7 February 2000
The Good Shepherd and the Black Sheep: Paradoxical Irony in "The Lame Shall Enter First"
"When thou doest alms, let not thy left hand know what thy right hand doeth" counsels the Bible, thus setting the precedent for all well-meaning members of western society concerning their charitable intentions (Matt. 6.3). Humanity's motivation to aid others, regardless of the outcome, is oft times spotted by the subtle struggle between selflessness and selfishness.
Flannery O'Connor captures this classic conflict between good and evil in Southern Grotesque fashion through her characters, the protagonist Sheppard and his foil, Rufus Johnson, in "The Lame Shall Enter First". Challenging the literal paradigm of light and darkness, O'Connor weaves together well crafted characterization, cryptic dialogue, and both biblical and literary allusion in this paradoxical plot and, by way of Sheppard and the antithetical Rufus, blends the black and white of Christian dogma into an ironic grey.
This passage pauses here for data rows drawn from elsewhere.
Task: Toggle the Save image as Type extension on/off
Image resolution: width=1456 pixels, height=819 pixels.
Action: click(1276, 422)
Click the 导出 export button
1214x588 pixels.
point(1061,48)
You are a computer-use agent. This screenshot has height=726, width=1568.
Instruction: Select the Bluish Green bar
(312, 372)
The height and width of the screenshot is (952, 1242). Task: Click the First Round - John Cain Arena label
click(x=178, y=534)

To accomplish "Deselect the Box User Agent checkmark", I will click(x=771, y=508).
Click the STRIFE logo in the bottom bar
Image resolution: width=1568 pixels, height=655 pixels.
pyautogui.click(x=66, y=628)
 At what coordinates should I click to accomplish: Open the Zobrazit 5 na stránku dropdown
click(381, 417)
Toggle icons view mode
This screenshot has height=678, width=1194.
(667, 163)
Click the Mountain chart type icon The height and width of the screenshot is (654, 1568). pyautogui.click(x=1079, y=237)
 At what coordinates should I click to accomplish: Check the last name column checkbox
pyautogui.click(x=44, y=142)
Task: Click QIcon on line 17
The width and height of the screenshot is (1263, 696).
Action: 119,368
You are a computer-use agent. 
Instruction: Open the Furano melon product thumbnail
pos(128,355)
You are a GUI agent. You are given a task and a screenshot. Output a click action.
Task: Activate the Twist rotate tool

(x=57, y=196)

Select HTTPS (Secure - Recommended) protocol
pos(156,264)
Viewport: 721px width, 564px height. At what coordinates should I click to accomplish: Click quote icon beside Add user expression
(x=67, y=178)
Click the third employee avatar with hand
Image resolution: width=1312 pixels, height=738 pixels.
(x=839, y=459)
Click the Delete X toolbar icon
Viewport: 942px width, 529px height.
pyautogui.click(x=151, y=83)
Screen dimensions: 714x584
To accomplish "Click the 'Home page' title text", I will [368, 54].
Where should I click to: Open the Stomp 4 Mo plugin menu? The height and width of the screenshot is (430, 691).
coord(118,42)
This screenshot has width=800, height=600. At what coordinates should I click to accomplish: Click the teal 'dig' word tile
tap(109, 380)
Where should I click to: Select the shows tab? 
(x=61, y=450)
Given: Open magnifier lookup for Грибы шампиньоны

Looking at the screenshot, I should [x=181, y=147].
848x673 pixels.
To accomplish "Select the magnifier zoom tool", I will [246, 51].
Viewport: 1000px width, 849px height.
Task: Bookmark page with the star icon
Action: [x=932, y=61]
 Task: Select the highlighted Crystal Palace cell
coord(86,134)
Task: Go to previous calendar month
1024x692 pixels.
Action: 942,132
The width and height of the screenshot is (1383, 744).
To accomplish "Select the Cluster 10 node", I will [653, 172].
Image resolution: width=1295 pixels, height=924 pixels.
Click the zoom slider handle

The contrast of light and dark begins with the description and characterization of the apparently angelic Sheppard, and continues with the introduction of the obscure and ominous Rufus Johnson. O'Connor is not pretentious in her description and development of either character. Sheppard's white hair and "halo" are obvious references to his protagonistic status as the story's do-gooder (Norton 371). The narrator continues on by lauding his charitable contribution to the community as a counselor and weekend volunteer for "boys no one else cared about" (372). The reader's only initial clue toward Sheppard's self-righteous mania is his deliberate, guilt-implying sermon towards Norton, his disconcerted and doomed son. It is not, however, until the arrival of the dim, drenched Rufus that seemingly stark white coat of Sheppard loses its untainted radiance. Johnson is literally cast as the black sheep from the moment he limps into the house in his soaking "wet black suit" (376). The ultimate personification of evil comes when he is physically compared directly to the perennial villian Adolf Hitler (378). His opaque character is developed as dark as his appearance through his unending ingratitude and spiteful words toward his supposed savior, Sheppard.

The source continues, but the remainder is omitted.